Среди «девочек», которым я особенно симпатизировала, была белокурая Колетта Иври, женщина «с темным прошлым». Колетта не была ни женой, ни сестрой врача, ни родственницей богатого домовладельца. Она вышла из народа и, благодаря красивой внешности, заполучила богатого покровителя, который содержал ее в маленькой квартирке на окраине Булонского леса. Колетта немного стеснялась приличных дам, с которыми она очутилась рядом в госпитале Ассоциации французских женщин, но мне нравилась ее простота в обращении с солдатами, ее готовность делать всяческую физическую работу, остаться на ночь, если нужно было подежурить, остаться без завтрака и обеда, если нечего было есть. Мэри тоже оценила Колетту, и наша тройка стала неразлучна. Иногда Мэри возила нас с Колеттой в Версаль или в Сан-Клу, там она угощала нас обедом и неизменно привозила обратно в наши берлоги вовремя, меня в госпиталь, Колетту в ее уютное гнездышко.

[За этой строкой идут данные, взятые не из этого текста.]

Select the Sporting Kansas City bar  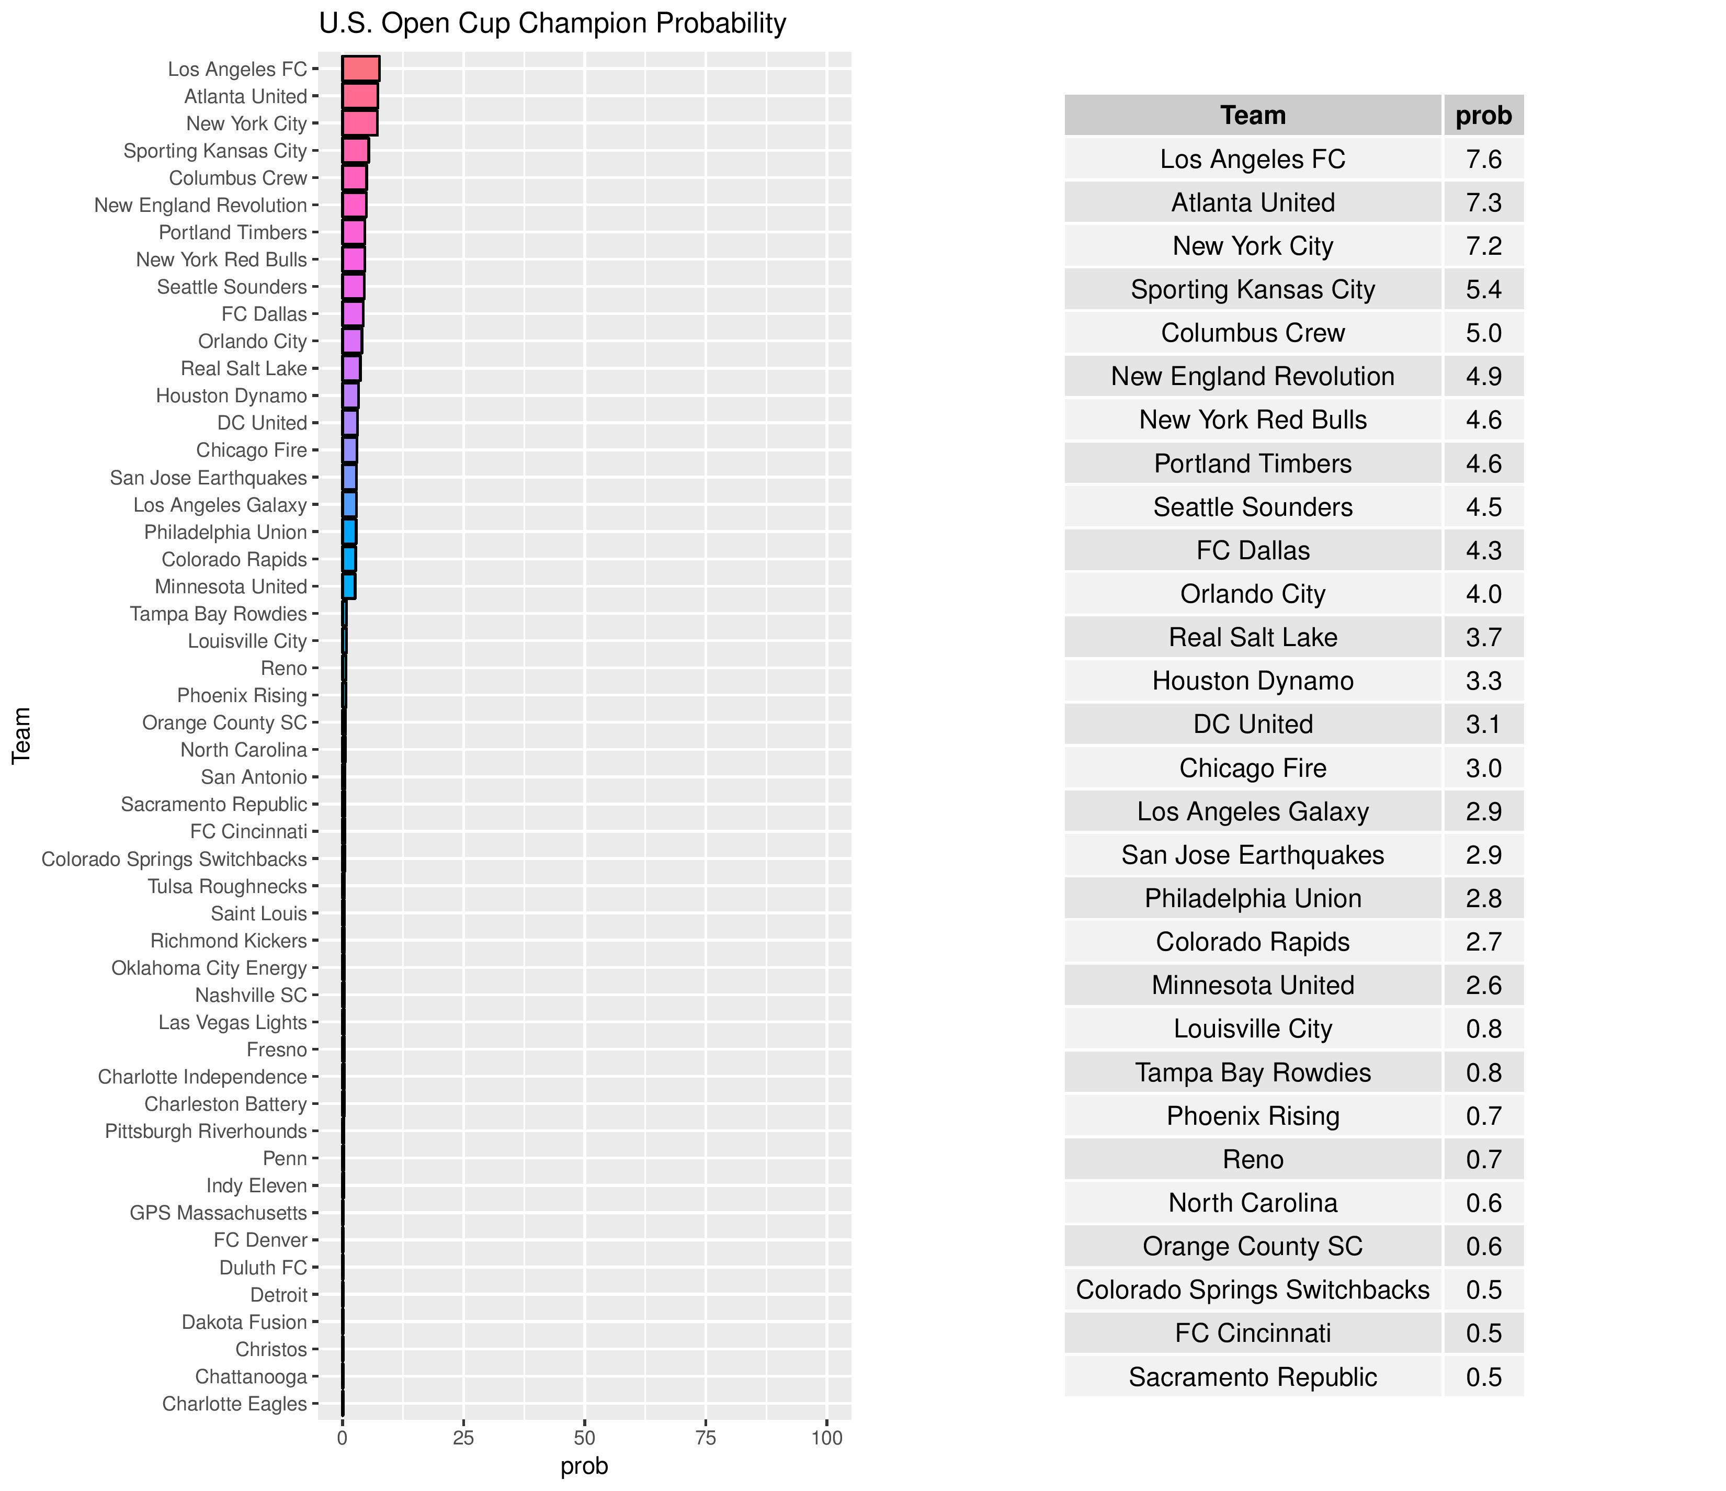pos(355,151)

Однажды вечером мадам Тереза, заведующая хозяйством госпиталя, предупредила меня, что на следующий день ожидается посещение высочайших особ. Приедет ее высочество принцесса Орлеанская.

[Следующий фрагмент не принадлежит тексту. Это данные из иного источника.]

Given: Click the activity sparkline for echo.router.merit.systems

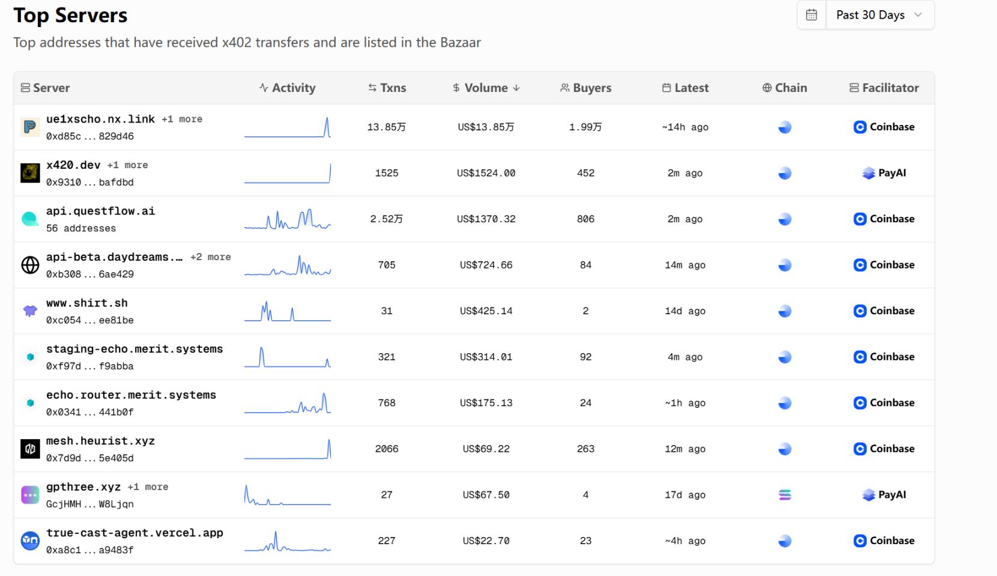Looking at the screenshot, I should (x=288, y=403).

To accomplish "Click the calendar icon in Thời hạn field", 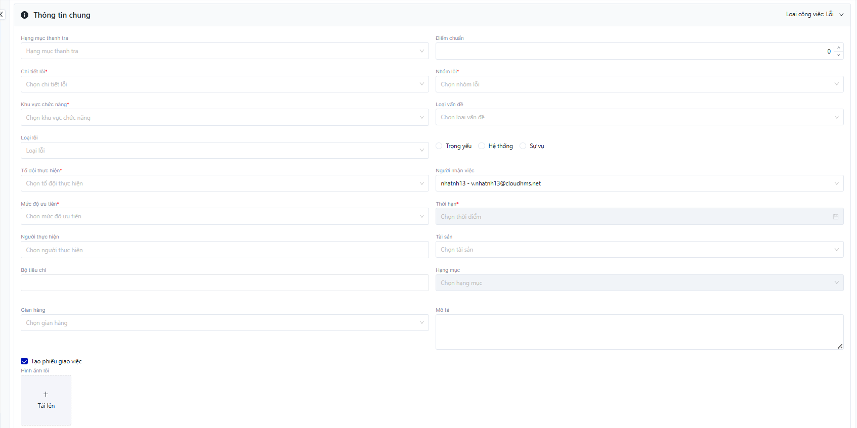I will click(x=835, y=217).
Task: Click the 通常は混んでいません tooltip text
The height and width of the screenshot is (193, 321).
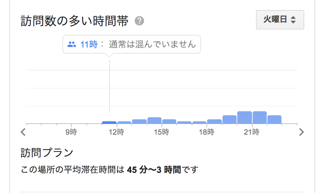Action: [152, 44]
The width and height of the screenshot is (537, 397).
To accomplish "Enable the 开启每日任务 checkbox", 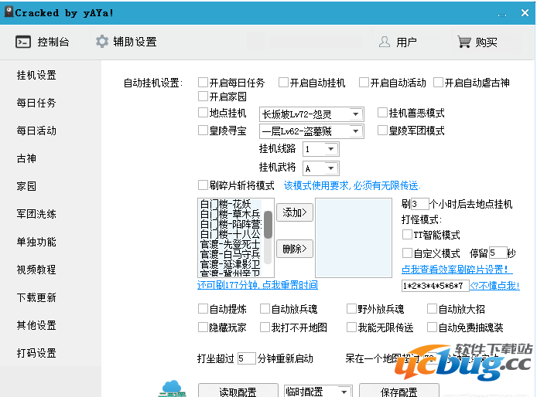I will click(x=203, y=83).
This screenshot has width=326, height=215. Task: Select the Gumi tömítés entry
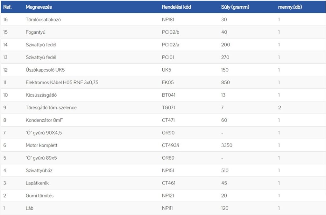click(x=39, y=196)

Я никогда не слыхала об ее высочестве, принцессе Орлеанской, живущей в Париже, но белокурая Колетта, уже давно живущая в Булонском лесу, объяснила мне, что речь идет о последних потомках Наполеона III, захудалой ветви, оставшейся вблизи Булонского леса в своей старинной вилле. «Должно быть, это будет принцесса Матильда, — гадала Колетта, — она и ее приближенные дамы. Я как-то встречала ее на прогулке. Очень важная и напыщенная. Ну, ничего. Хочет ухаживать за ранеными, показать, что она тоже патриотка». И действительно, на другой день, часам к 11, к нашему госпиталю подъехало ландо, из которого вышли две или три дамы, нарядные и горделивые. А мадам Тереза помогала им надеть белые медицинские халаты, из особо хранимых ею в отдельном шкафу, накрахмаленных, нарядных медицинских одежд. Потом в предшествовании мадам Терезы ее высочество Матильда Орлеанская проследовала в палату, где уже лежали два офицера, и меня представили ей. Это была полная белокурая блондинка, со взбитыми на лоб волосами, с благожелательной улыбкой на одутловатом желтом лице. Она стояла рядом со мною, когда я делала перевязку раненому офицеру, и очень внимательно следила за моими движениями. С нею была и ее дочка, очень похожая на нее. С таким же одутловатым пухлым лицом, и она пыталась помогать мне, доставая длинным пинцетом стерильные салфеточки из стеклянной банки, стоявшей на столике у изголовья раненого. Но она делала это так неловко, что Колетта, заметив мое неудовольствие, вежливо отстранила ее и сама стала помогать мне. Закончив перевязку в офицерской палате, я перешла в следующую, солдатскую, и мои девочки, как обычно, помогали мне. Ее высочество принцесса Орлеанская очень внимательно следила за моей работой и, выйдя из палаты, поблагодарила меня кивком головы. Одновременно с посещением их высочеств в нашем госпитале неожиданно появился молодой мужчина, которого звали месье Жорж, ставший с этого дня моим усердным помощником во всех случаях, когда требовалось применение физической силы — таскать ящики с перевязочным материалом, переносить стерилизационные банки и переносить раненых. Он познакомился очень быстро и с Колеттой, и с Мэри Бекер, которым очень понравился, и вскоре я узнала, к моему удивлению, что он был русский по национальности и состоял в штате посольства. Мы никогда не говорили с ним по-русски, но, очевидно, он знал, что я приехала из России, и, по свойственной ему деликатности, не подавал и вида, что знает это.

Колетта по своей непосредственности быстро подружилась с ним, и он даже провожал ее домой, но осторожно, чтобы не попасться на глаза ее покровителю.